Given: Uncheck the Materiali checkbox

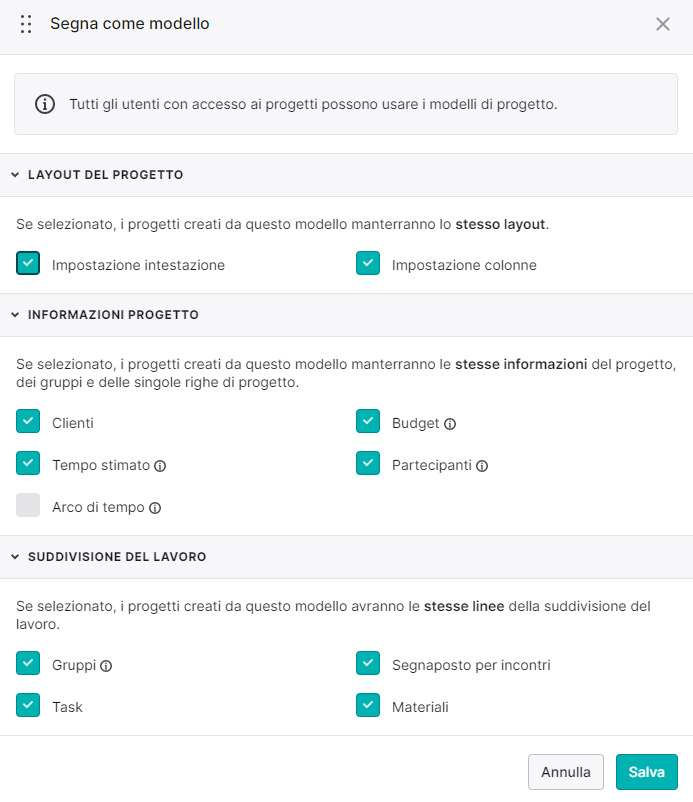Looking at the screenshot, I should [x=368, y=705].
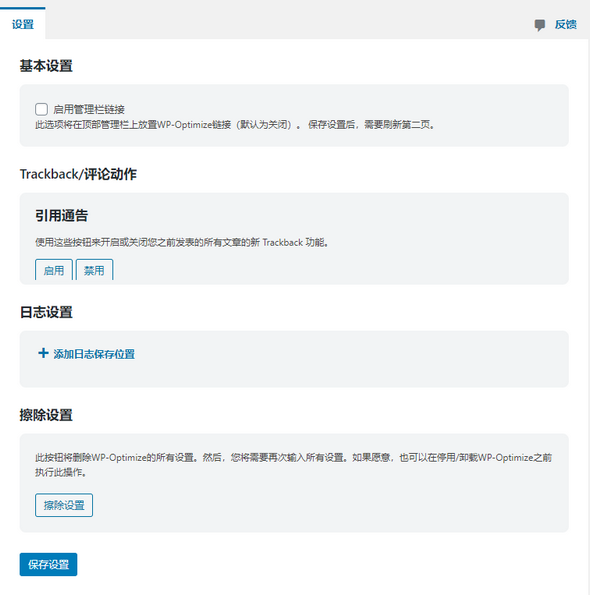Click 启用 button under 引用通告

click(x=53, y=270)
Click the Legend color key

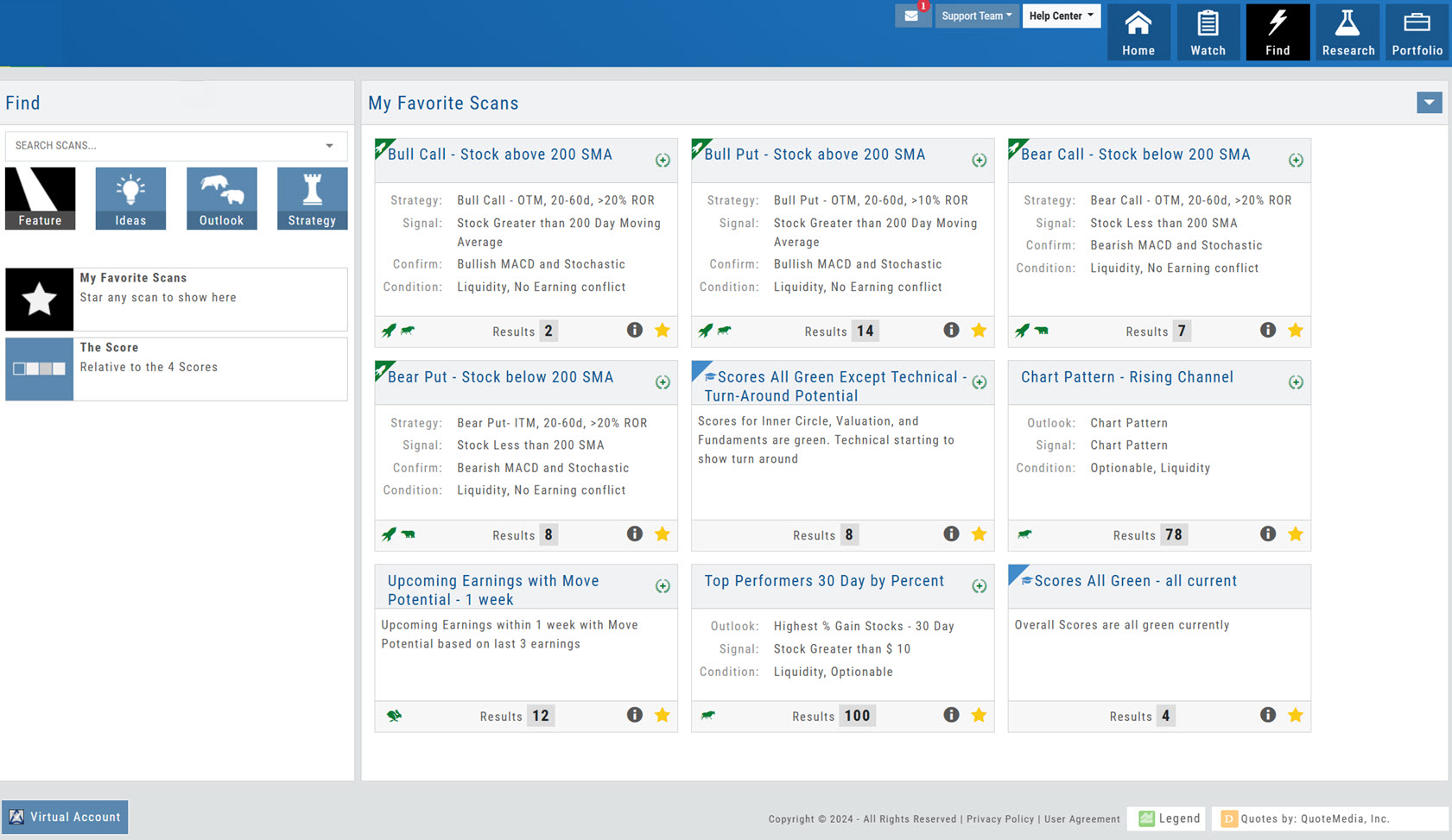pyautogui.click(x=1170, y=818)
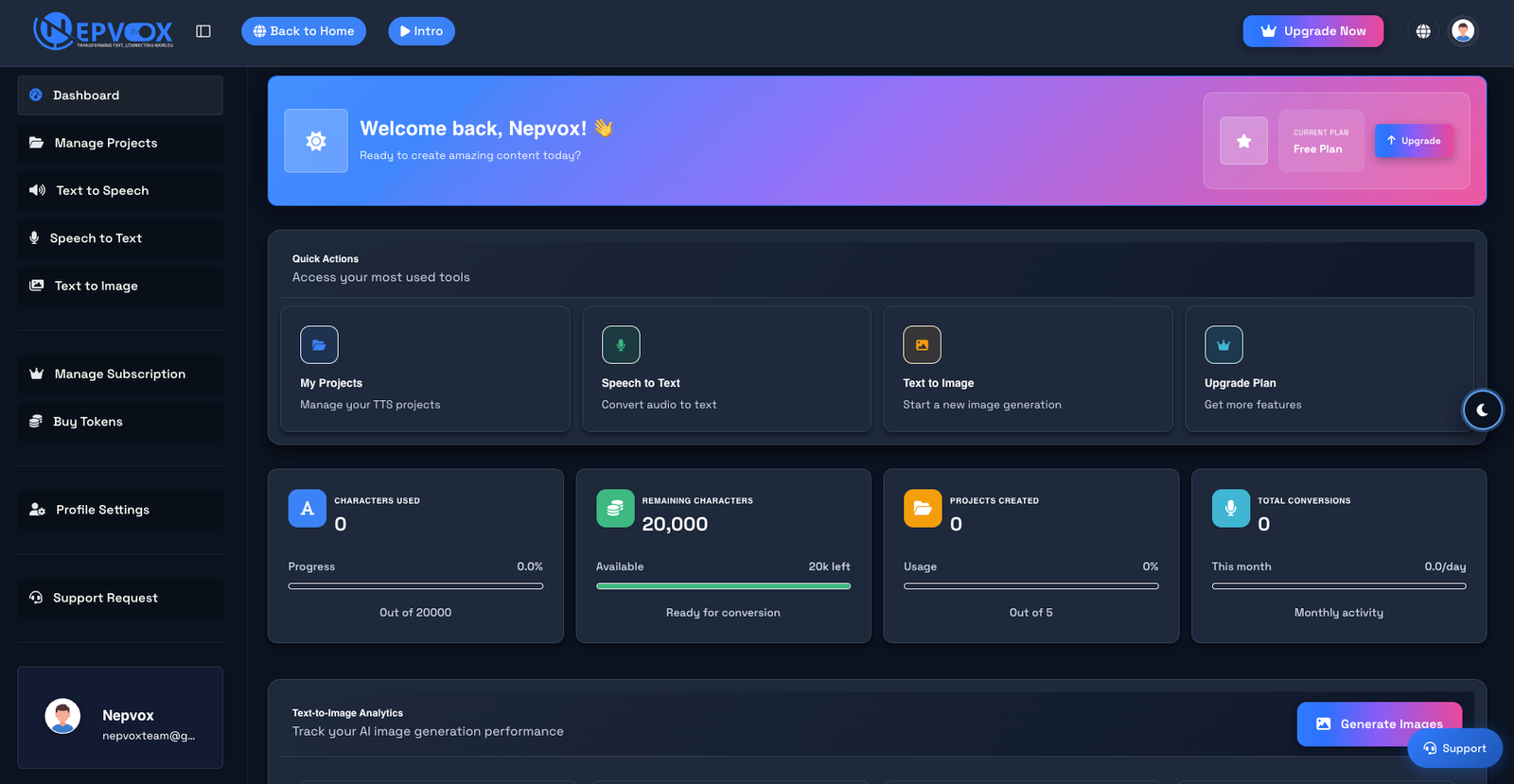Screen dimensions: 1514x784
Task: Click the Total Conversions microphone icon
Action: (x=1230, y=509)
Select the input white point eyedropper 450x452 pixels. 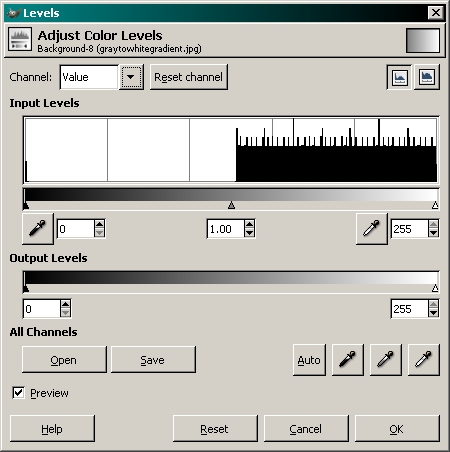pos(372,229)
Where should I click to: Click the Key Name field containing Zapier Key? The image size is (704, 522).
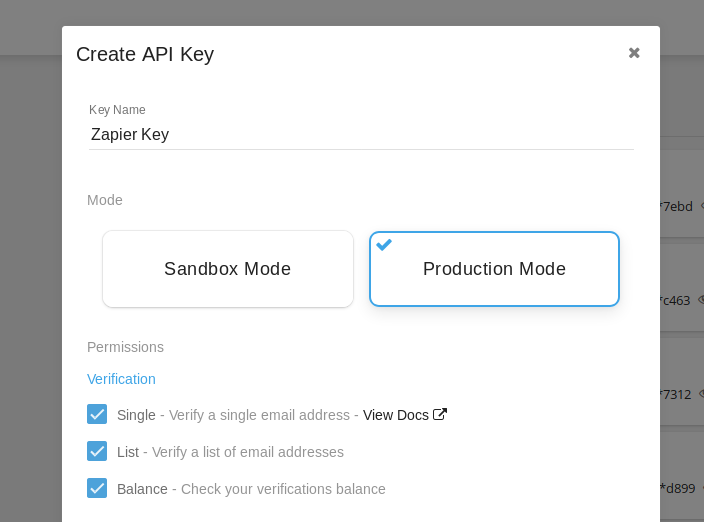click(x=361, y=134)
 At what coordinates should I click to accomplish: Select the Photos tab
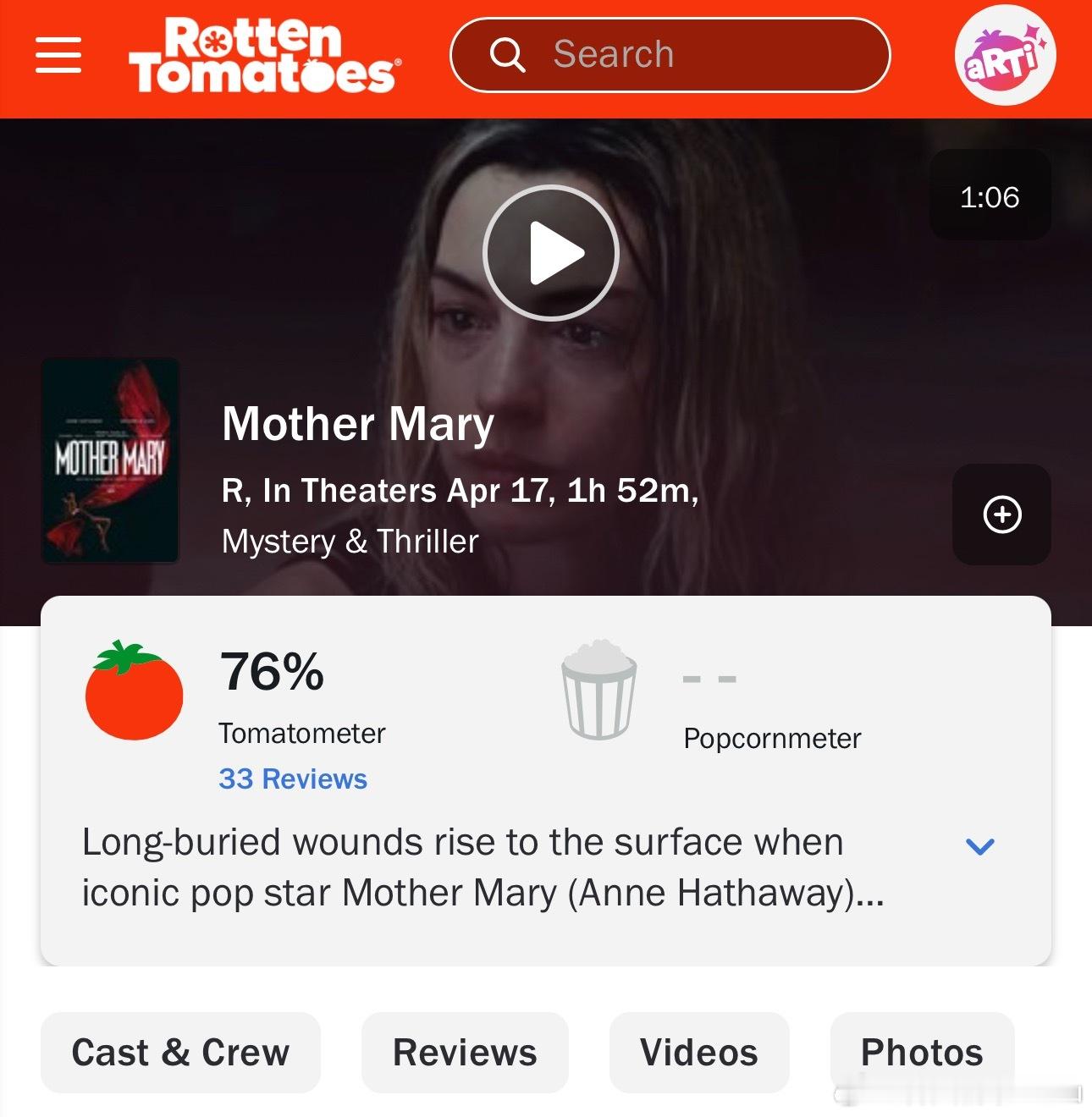922,1052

§

→ **Instructions to follow**
Return only the lines that start at the line containing "Where should I" and finish at the last line of the entries, exactly as written and without pictures.

→ **Reply to the task**
Where should I click to: Click the Key Name field containing Zapier Key? The image size is (704, 522).
click(x=361, y=134)
 At what coordinates should I click to accomplish: Select the Photos tab
922,1052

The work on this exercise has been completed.